Sono 76 i Paesi del mondo che prevedono sanzioni penali per atti sessuali consensuali tra persone dello steso sesso e sette quelli in cui sono punibili con la morte (Iran, parte della Nigeria, Sudan, Yemen, Arabia Saudita, parte della Somalia, Mauritania). Ma si scappa da 104. Non esistono dati certi, però si stima che ogni anno nell’Unione Europea sono 10 mila le richieste d’asilo da parte di persone GBLTI.
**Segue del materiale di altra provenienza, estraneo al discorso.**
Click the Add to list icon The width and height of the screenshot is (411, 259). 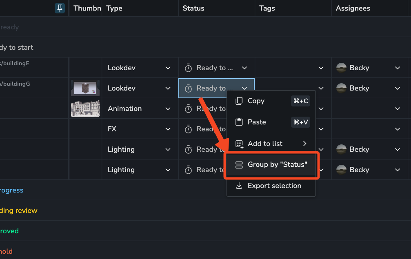[239, 144]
L’indagine Fleeing Homophobia esamina l’applicazione nei Paesi dell’Unione Europea delle normative internazionali ed europee sulla protezione internazionale alle persone lesbiche, gay, transessuali e intersessuali (LGBTI). Ne emerge che esistono differenze consistenti nel modo in cui i paesi europei concedono asilo ai richiedenti asilo LGBTI, nonostante il sistema d Dublino, e che le prassi statali sono al di sotto degli standard richiesti dalla normativa internazionale e europea sui diritti umani. Addirittura, l’indagine indica che le richieste di asilo vengono valutate sulla base di stereotipi. “Per esempio, le decisioni si fondano ancora, e spesso, sull’idea che l’orientamento sessuale della/del richiedente vada preso sul serio solo quando provi un ‘insopprimibile e irreversibile’ desiderio di fare sesso con una persona dello stesso sesso”. Rischiano perciò l’esclusione dalla protezione internazionale “le/i bisessuali perseguitati, ma anche le persone LGBTI che non si comportano secondo gli stereotipi in cui le autorità credono. Questi stereotipi possono escludere le lesbiche che non hanno atteggiamenti maschili, i gay non effeminati e le/i richiedenti LGBTI che sono state/i sposate/i o che hanno figli”. In alcuni Paesi, inoltre, si nega il fondamentale diritto umano di vivere per quello che si è consigliando di nascondere il proprio orientamento sessuale o la propria identità di genere. E il consiglio accompagna il diniego alla richiesta di protezione.
Tra i Paesi segnalati per le buone prassi vi è una volta tanto l’Italia.